■ **Tarefa escrita A**: Altere nos registros o trecho que vai da linha que contém "Describe the element at coordinates (1292, 1358)" até o fim dos registros, inclusive, substituindo "width and height" por "size" e mantendo todo o resto inalterado. Reproduza somente essas linhas.

───── Trecho do documento ─────

Estreia com cara de evento. Na semana em que ele completaria 80 anos, e no mesmo ano em que a plataforma celebra 10 anos, o Globoplay lança Raul Seixas: Eu Sou, minissérie original em oito episódios que tenta decifrar o homem por trás do mito. Em vez de seguir a cartilha da biografia tradicional, a produção abre a cabeça do artista e convida o público a caminhar por dentro de suas ideias, delírios, contradições e escolhas, sem medo de experimentar na forma e no ritmo.
A aposta é alta: o ator Ravel Andrade encarna Raul Seixas em diferentes fases, do garoto curioso de Salvador ao provocador que lotou palcos Brasil afora e virou referência incontornável do nosso rock. O elenco traz ainda João Pedro Zappa, Amanda Grimaldi, Caroline Abras, Chandelly Braz, Julia Stockler, João Vítor Silva e Cyria Coentro. A criação é de Paulo Morelli, com direção dele e direção geral de Pedro Morelli, numa parceria do Globoplay com a O2 Filmes.
O que a série mostra
O recorte é amplo, mas o olhar é íntimo. A minissérie vai da infância em Salvador à mudança para o Rio de Janeiro, quando Raul se afirma como compositor e cantor, passando pelos primeiros grupos, pelos bastidores como produtor de gravadora e pelas colaborações marcantes. O roteiro encara as grandes canções, os momentos de plateias eufóricas, as quedas, as polêmicas e a reinvenção constante que virou sua assinatura.

───── Registros fornecidos ─────

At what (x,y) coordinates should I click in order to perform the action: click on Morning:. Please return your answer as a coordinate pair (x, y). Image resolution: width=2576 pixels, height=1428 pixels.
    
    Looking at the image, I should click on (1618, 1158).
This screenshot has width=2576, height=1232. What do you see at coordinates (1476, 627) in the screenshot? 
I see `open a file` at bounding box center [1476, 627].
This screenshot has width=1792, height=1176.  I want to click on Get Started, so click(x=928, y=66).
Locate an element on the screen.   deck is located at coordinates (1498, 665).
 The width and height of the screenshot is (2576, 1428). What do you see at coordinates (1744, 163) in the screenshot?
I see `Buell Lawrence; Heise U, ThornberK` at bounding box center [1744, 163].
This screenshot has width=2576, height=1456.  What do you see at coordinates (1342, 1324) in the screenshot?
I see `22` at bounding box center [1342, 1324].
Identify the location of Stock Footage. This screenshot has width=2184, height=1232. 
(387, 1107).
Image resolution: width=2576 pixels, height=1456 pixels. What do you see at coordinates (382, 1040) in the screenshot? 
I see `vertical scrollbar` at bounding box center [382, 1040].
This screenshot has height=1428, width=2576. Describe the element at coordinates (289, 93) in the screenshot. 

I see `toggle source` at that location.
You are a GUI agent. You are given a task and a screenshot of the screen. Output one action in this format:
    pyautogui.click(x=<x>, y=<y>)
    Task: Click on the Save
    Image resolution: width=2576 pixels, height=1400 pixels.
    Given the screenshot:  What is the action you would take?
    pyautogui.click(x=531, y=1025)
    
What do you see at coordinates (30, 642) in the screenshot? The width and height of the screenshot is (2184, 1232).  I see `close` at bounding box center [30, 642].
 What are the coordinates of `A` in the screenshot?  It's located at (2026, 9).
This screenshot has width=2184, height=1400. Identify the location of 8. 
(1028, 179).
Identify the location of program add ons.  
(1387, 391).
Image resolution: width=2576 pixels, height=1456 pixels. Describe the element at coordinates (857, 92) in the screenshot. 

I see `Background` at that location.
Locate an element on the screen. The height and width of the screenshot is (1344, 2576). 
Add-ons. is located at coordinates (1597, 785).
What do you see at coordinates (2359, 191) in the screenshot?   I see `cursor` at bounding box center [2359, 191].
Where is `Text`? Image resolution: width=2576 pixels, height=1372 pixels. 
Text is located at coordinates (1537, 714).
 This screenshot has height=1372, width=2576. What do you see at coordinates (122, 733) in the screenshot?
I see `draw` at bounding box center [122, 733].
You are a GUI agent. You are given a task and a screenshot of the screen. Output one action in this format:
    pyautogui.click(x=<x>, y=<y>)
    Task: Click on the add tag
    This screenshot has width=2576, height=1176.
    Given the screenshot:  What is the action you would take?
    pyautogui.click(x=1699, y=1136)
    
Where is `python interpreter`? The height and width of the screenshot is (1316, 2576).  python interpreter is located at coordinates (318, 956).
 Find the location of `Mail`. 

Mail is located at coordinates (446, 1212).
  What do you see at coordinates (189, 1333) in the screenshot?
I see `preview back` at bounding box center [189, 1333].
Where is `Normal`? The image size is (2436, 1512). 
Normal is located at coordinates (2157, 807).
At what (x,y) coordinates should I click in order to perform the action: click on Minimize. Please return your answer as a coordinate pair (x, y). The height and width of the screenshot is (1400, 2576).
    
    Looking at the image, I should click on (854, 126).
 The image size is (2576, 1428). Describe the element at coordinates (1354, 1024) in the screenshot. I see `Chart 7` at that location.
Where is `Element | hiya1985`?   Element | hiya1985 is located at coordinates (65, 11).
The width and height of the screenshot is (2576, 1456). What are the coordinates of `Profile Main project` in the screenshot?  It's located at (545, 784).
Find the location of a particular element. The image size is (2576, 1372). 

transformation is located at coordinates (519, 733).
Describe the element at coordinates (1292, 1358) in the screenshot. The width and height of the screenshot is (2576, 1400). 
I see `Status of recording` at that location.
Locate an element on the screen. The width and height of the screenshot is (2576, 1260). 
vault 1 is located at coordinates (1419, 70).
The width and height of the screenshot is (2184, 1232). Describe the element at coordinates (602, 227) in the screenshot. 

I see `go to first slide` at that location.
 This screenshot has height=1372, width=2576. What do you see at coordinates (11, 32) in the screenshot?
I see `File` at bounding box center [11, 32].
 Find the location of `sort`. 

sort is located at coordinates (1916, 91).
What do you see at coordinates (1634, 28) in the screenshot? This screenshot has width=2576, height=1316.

─────

■ **Tarefa escrita B**: Liste todos os atores do elenco citados no texto sobre a minissérie Raul Seixas: Eu Sou.

■ **Resposta completa A**:
Describe the element at coordinates (1292, 1358) in the screenshot. The size of the screenshot is (2576, 1400). 
I see `Status of recording` at that location.
Locate an element on the screen. The size of the screenshot is (2576, 1260). 
vault 1 is located at coordinates (1419, 70).
The size of the screenshot is (2184, 1232). Describe the element at coordinates (602, 227) in the screenshot. 

I see `go to first slide` at that location.
 This screenshot has height=1372, width=2576. What do you see at coordinates (11, 32) in the screenshot?
I see `File` at bounding box center [11, 32].
 Find the location of `sort`. 

sort is located at coordinates (1916, 91).
What do you see at coordinates (1634, 28) in the screenshot? This screenshot has width=2576, height=1316.

■ **Resposta completa B**:
- Ravel Andrade
- João Pedro Zappa
- Amanda Grimaldi
- Caroline Abras
- Chandelly Braz
- Julia Stockler
- João Vítor Silva
- Cyria Coentro